夕間暮れのまにまに

「…良く、わかんねーや」
 ソロがうつむいて唇をぬぐう。私はその頬にそっと手を寄せてみた。
「なにがですか」
「この行為。何で俺、お前とこんなことしてんの?」
「わからないなら、もう一度してみますか」
 私はテーブルに手をついて、身体をかがめて彼の唇にもう一度キスした。荒れた唇を唇で挟み、少しだけ舌でなぞる。そのまま静止して……、触れた時と同じくらいゆっくりと離れた。
「やっぱり、わかんねー」
「無理に理解しようとしなくてもいいと思いますよ」
「なんで?」
 私は肩をすくめた。
「何故って、今私がキスしたとき、あなたは唇を開きかけたから」
 さっと彼の顔が赤くなり、何かを言おうとして、それでもぷいと横を向いて頬杖をついた。たぶん、わかっちゃったんじゃないかな。私はそう思って隠さずに微笑んだ。たぶん横目で私の顔を窺っているだろうが、気づかないふりをしていていい。

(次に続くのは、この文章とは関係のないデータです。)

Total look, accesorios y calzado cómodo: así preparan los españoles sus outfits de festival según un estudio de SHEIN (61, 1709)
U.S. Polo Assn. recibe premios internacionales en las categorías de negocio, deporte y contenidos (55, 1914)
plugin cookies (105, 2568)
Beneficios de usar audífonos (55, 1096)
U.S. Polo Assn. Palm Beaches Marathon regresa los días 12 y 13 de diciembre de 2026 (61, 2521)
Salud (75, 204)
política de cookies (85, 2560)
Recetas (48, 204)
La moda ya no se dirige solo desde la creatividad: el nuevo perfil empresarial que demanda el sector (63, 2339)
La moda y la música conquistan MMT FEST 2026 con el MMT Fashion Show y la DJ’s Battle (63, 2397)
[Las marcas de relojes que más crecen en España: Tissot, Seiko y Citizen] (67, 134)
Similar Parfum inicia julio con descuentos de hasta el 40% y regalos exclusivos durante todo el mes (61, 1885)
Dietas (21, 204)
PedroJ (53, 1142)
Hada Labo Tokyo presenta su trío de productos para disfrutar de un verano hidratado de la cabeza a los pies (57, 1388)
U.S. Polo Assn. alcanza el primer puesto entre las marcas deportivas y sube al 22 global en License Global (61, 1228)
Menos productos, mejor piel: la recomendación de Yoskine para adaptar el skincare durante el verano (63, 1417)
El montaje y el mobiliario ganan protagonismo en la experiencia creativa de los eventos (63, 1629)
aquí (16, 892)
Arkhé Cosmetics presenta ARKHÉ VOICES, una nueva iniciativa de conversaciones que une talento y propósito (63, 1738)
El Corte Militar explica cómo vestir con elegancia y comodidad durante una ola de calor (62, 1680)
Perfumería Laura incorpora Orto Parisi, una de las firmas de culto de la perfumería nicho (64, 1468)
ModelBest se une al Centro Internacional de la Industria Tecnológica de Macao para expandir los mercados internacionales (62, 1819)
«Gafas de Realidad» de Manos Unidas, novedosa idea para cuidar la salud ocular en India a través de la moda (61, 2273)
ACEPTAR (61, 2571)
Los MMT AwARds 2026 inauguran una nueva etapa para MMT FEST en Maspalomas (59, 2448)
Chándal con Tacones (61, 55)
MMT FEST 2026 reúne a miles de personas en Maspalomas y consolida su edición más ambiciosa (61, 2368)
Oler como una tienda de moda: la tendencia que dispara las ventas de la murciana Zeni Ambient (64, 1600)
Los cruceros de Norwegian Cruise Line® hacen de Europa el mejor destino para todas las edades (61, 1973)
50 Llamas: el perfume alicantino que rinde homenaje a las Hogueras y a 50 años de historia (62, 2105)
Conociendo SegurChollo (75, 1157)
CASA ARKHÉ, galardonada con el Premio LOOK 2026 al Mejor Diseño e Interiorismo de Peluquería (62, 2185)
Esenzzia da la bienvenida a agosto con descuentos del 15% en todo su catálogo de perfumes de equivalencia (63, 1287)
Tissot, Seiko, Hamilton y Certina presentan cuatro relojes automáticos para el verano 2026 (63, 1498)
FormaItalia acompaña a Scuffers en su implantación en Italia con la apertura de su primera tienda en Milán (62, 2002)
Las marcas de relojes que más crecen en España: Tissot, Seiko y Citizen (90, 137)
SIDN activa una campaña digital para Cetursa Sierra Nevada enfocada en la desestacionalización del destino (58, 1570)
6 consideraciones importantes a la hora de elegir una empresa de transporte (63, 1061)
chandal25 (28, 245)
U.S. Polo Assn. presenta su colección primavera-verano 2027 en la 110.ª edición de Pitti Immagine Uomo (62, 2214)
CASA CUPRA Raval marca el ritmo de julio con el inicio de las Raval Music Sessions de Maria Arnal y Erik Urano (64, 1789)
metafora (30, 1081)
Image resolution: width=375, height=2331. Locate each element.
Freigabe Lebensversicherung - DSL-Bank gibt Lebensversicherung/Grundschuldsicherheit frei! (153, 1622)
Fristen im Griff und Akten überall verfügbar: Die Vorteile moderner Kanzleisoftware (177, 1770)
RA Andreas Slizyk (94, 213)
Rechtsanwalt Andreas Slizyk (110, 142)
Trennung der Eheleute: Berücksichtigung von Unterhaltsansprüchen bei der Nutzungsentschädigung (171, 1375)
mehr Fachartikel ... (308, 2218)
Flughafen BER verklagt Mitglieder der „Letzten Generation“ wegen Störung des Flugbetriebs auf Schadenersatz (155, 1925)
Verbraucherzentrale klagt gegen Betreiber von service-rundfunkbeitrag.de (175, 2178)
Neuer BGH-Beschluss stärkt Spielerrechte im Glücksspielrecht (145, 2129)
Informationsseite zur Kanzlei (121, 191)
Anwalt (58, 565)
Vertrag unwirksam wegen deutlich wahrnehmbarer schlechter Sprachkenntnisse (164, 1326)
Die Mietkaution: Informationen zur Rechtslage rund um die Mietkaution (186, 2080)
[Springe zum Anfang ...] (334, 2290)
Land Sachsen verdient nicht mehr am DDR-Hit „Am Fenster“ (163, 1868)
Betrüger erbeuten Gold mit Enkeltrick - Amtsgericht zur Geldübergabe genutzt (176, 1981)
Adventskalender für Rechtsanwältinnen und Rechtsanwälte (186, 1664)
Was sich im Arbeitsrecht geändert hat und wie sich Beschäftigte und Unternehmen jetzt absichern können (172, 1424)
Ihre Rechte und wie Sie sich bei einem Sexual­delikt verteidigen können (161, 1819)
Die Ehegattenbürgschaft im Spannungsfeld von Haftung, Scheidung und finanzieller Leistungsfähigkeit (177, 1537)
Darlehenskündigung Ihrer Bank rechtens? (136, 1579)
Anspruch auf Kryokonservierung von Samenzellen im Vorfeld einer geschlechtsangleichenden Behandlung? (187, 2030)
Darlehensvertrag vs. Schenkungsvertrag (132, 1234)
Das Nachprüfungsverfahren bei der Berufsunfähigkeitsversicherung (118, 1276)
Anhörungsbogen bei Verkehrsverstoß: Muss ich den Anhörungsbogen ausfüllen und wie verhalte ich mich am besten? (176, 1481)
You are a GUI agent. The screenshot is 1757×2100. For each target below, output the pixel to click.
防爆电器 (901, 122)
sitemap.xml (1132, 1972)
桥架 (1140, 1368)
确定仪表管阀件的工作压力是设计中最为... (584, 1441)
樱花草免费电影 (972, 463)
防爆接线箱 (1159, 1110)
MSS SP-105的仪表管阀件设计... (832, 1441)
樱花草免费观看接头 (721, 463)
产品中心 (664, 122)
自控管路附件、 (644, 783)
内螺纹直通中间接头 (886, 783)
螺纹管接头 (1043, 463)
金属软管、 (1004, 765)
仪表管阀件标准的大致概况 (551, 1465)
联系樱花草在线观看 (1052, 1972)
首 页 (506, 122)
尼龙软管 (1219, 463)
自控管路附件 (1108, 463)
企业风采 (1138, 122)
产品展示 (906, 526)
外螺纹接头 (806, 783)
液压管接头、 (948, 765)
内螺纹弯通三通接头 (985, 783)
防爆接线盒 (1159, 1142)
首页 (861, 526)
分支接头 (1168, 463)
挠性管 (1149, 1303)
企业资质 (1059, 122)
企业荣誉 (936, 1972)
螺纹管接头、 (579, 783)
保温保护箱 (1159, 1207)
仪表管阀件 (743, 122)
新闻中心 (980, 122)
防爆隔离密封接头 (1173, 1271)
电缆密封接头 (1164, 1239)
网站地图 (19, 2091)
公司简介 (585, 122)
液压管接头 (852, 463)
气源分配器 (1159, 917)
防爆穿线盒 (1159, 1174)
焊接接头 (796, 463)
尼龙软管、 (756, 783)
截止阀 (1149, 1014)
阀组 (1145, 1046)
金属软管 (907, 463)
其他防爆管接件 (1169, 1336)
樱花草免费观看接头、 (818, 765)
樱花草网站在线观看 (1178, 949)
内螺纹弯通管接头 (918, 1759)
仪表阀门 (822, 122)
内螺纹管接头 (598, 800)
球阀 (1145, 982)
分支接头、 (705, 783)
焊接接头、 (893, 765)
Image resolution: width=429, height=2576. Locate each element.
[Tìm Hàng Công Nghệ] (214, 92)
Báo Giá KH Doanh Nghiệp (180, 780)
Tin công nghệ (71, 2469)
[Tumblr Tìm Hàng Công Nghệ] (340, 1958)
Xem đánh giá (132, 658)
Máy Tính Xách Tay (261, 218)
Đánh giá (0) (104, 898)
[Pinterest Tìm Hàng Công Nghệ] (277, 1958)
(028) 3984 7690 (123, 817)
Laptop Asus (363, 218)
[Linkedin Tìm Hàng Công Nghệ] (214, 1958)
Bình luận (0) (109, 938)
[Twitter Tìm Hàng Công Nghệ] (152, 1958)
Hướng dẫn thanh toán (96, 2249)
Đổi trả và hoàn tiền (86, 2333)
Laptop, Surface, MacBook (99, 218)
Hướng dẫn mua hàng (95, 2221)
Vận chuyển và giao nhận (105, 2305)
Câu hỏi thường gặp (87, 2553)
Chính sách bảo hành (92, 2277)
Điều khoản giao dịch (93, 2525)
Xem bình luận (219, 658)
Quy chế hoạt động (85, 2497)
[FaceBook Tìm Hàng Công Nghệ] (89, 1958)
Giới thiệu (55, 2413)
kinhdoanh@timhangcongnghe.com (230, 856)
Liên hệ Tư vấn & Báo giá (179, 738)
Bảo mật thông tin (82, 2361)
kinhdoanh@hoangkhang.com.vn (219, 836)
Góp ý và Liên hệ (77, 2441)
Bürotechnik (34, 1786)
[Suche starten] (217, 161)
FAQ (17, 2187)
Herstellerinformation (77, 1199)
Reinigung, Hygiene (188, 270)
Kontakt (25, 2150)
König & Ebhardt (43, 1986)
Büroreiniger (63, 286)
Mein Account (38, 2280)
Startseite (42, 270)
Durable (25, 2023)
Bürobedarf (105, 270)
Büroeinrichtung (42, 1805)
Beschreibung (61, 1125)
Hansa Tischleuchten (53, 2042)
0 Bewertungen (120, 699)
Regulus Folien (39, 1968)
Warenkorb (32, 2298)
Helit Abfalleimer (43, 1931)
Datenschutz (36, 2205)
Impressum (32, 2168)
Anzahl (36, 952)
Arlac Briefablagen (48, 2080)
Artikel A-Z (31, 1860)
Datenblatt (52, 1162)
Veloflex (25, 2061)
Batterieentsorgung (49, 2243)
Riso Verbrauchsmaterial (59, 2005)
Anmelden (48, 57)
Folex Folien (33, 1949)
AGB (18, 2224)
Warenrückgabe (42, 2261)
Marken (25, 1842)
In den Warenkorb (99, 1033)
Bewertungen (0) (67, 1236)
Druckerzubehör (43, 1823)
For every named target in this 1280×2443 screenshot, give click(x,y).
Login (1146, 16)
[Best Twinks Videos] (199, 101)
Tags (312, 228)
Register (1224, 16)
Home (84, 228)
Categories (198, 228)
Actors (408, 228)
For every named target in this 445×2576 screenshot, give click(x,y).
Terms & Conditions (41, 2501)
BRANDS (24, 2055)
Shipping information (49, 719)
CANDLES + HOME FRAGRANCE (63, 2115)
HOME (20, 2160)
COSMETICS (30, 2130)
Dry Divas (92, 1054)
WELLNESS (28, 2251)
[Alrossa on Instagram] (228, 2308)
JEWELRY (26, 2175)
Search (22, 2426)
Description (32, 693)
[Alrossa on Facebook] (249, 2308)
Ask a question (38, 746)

「いつかわかっても、わからなくても。この行為が好きだったら、いくらでもつきあいますよ」
「おまえ、馬鹿じゃね」
「あなたと同じくらいにはね」
 横顔が少し緩んで、確かに笑った。今度は私が頬杖をついて、対面の彼を覗き込む。観念したのか、開き直ったのか、彼はやおらこちらに顔を向け、私の空いた方のほほを親指でにゅっと小突いた。私はその手を取り、軽く唇に当てた。
「……ったくもう、しょーがねーな」
「ええ、仕方ありませんね」
 今度こそはっきりとした彼の笑顔の向こうに、優しい夕日の残光が重なった。窓のふちに金色が反射し、勇者に後光が射すように見える。逆光が眩しかった。いや、眩しいのは、彼自身かも知れなかった。私の目に映る彼が、あまりにも眩しいのかも知れなかった。
「なんか、不思議」
「何がですか?」
「お前。なんか髪と目が緑色に見える。光の加減かな」
 その言葉は、なぜか私を喜ばせた。
「夕映えのマジックでしょう。緑と言っても、あなたの髪と目には到底及びませんよ」
「そっかな。そうでもないと思うけど。俺にそう見えるだけかな」
 なんともいえない充足感に包まれて、私は彼の後ろに回り込み、抱きしめた。あきれたような顔で、でも確かに微笑んで、ソロが振り向く、そしてどちらからともなく唇が合った。太陽の最後の光がまたたいて山の向こうに沈み、窓枠の輝きが消える。それでもここに確かに光が残って、心が暖かく満たされていく。
 もしも、この先世界が闇に取り込まれようとも。そんなことを考えながら、私たちは互いを引き寄せる腕に力を込めた。